■ **Directive**
Carry on the essay about American empire and Thomas Cole's "The Course of Empire," picking up right after its final sentence.

■ **Document excerpt**

########################################

The New Frontiers
In the 1830s, Alexis de Tocqueville took his much-ballyhooed tour of America, wandering the country and marveling at the egalitarianism that paled in comparison with the strict class structure of his native France. The United States was on the edge of the world, pushing against the frontier, with soil for all to till, truly an example of the pastoral idyll. Americans liked it that way, and some were concerned about how our nation would develop, whether it would remain the agrarian republic that Jefferson envisioned or morph into a European-style imperial power. Thomas Cole, the founder of the Hudson River School, was working on his magnum opus at the time, a fivepart series of paintings titled, “The Course of Empire,” which expressed beautifully these worries.
The first work is called “The Savage State,” depicting at the break of dawn a rugged wilderness populated by people who look like Native Americans. The second, known as “The Arcadian or Pastoral State,” shows plowed fields tended to by the salt of the earth, a picture straight out of Greece’s Dorian Age. The third, “The Consummation of Empire,” is set at high noon and recalls the pomp and splendor of Rome at its apogee. The fourth is “Destruction,” where the city of the previous scene is sacked during afternoon by invaders, conjuring up the Visigoths and Huns. The fifth and last is “Desolation”; the once-bustling metropolis lies deserted and crumbling as dusk descends.
Many scholars have used Cole’s masterpiece as a visual aid for their theories about the decline of America, challenging the fatuous notion of exceptionalism with the stark reality of civilization: that, after a century of wars and police actions, our day in the Sun will eventually end, just as it has for every power that has come before us. They posit we are in the phase between “The Consummation of Empire” and “Desolation,” and that there’s no going back. I’m more optimistic; we are at that point, but we can change course, if we’re willing to recognize the faults of our foreign policy and are open to sweeping changes in our defense posture.
Right now, we have troops stationed in 148 countries across the globe and at 662 bases in 38 different nations. Our global presence is very much similar to the footprint that the British used to have before the decolonization of the post-war era, with several important caveats.

########################################

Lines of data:

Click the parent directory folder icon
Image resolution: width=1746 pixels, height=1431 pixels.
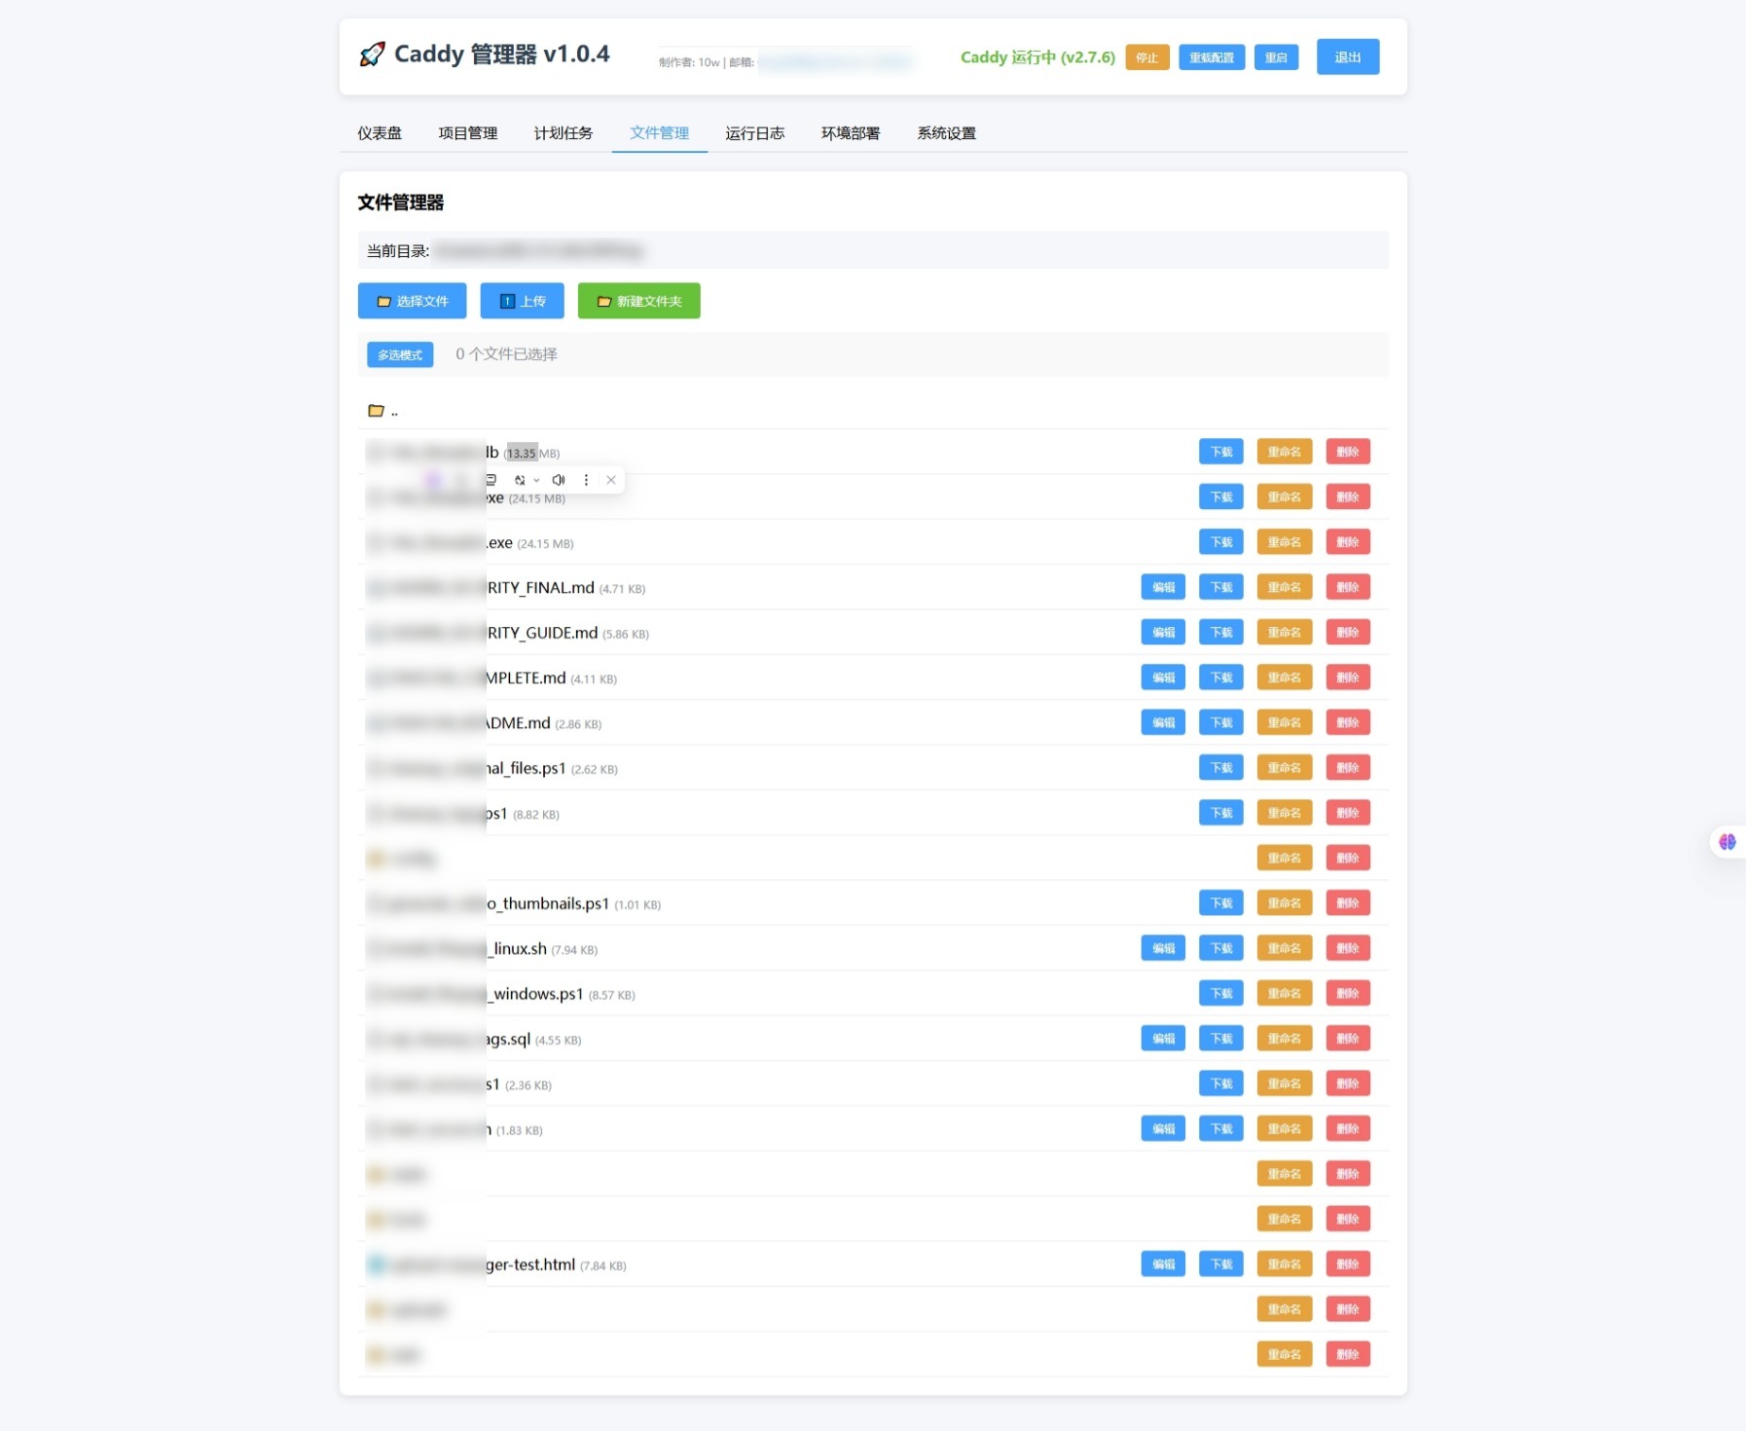[x=376, y=411]
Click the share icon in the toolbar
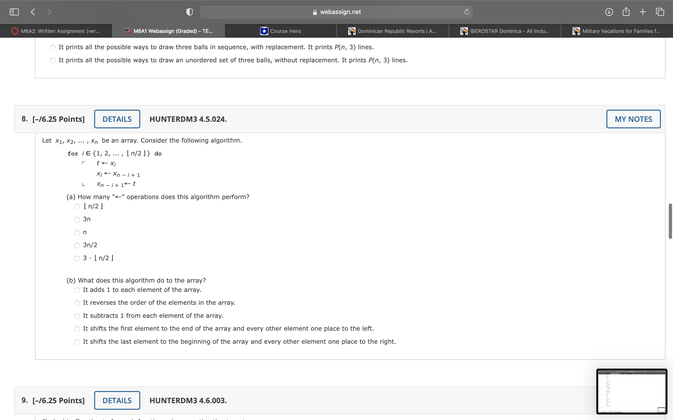 626,12
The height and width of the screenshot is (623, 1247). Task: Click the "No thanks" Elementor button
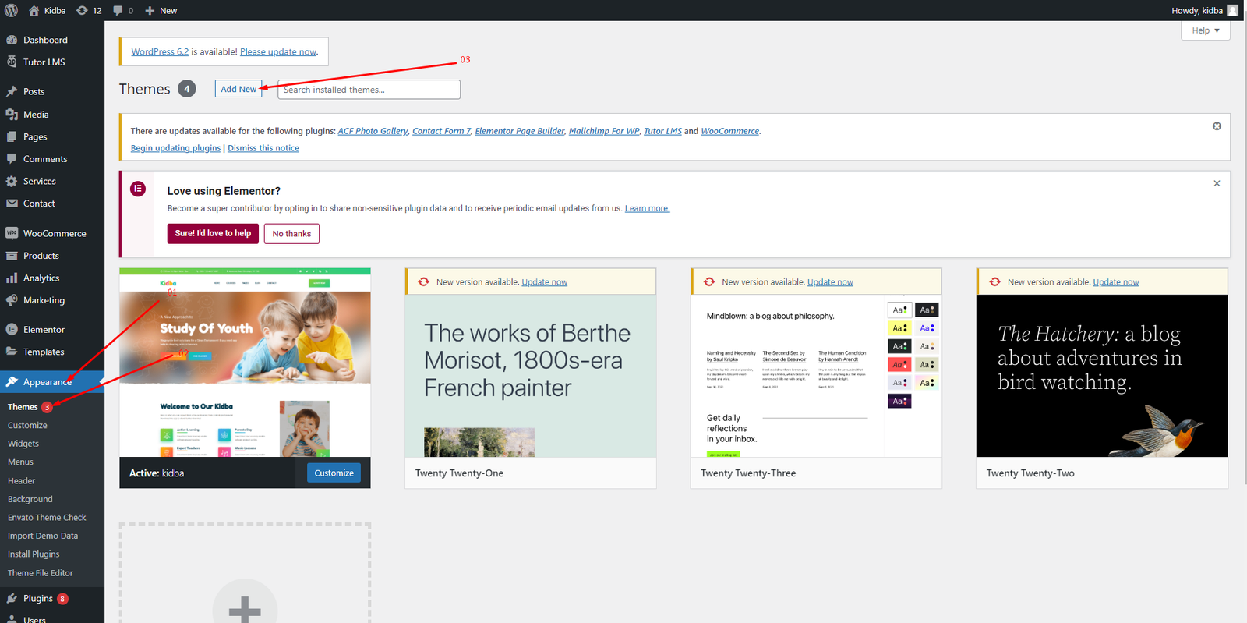[x=291, y=233]
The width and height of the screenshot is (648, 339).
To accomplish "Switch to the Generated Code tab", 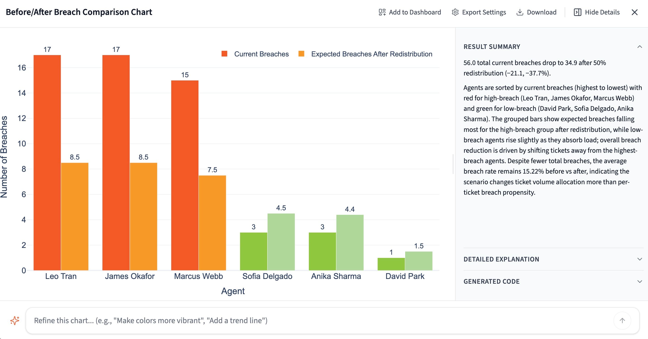I will (492, 282).
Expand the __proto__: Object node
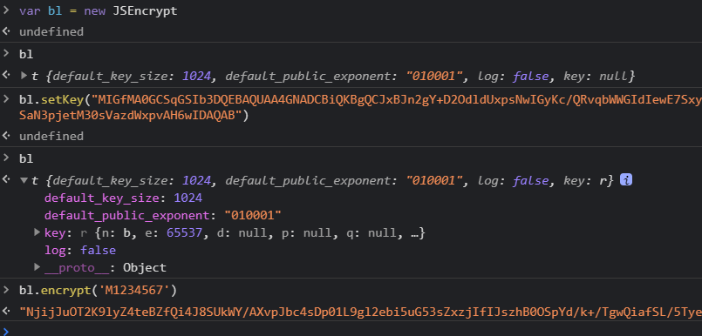702x336 pixels. [x=37, y=267]
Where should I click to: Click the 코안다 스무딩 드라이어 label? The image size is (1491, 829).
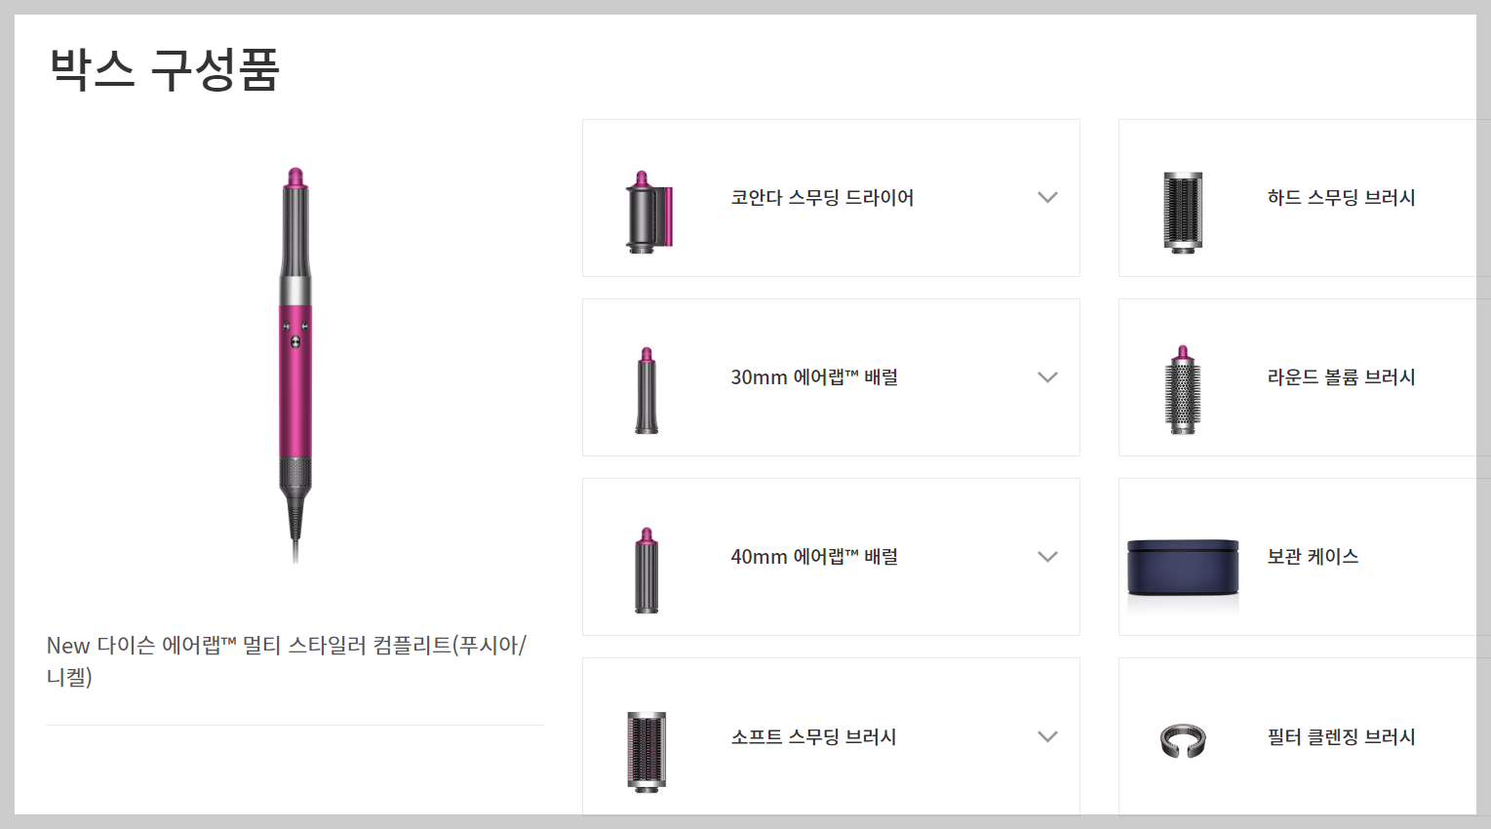click(x=822, y=198)
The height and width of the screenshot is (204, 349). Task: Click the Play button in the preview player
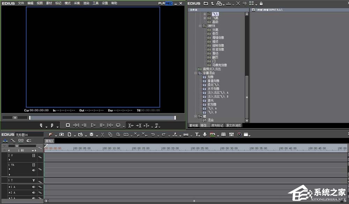click(93, 125)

########################################

■ **Answer below**
Our Anglo-Saxon friends practiced a more transparent form of imperialism, actually taking over places, subjecting the inhabitants to direct rule, and exploiting natural resources for hungry manufacturers and consumers in the United Kingdom. The United States’ means of control are more insidious. The CIA has toppled unfriendly regimes in Iran and Indonesia, Nicaragua and Guatemala, Haiti and the Dominican Republic, and the list goes on and on.
This political clout lays the groundwork for economic domination. And that’s not to say that empire is always bad. India benefited greatly from British rule, prospering from the elimination of backward cultural practices such as the caste system, sati, and thuggee, the emergence of an educated bureaucracy, the introduction of English, and the construction of a modern infrastructure system. This sort of thing is costly to maintain and, eventually, people get sick of paying through the nose to fund overseas adventures while domestic troubles are mounting.
In the aftermath of World War II, Britain couldn’t afford to maintain its empire. It was awash in debt and its citizens had lost their sense of fight. The few times it did try to resist what Prime Minister Harold MacMillan called “the wind of change,” it was shut out, losing jungle battles in Malaysia and failing dismally to retake the Suez Canal from the Egyptians. Generally, the U.K. bowed out gracefully.
Our situation is similar, though I don’t believe that we will suffer the same loss of status that Britain did. We are, however, spread too thin, slowly ending conflicts in Iraq and Afghanistan and grappling with a $700 billion defense budget that has sapped domestic programs of needed funding. The obvious result of this is a protest movement like Occupy Wall Street, which one could easily compare to the U.K.’s own Winter of Discontent.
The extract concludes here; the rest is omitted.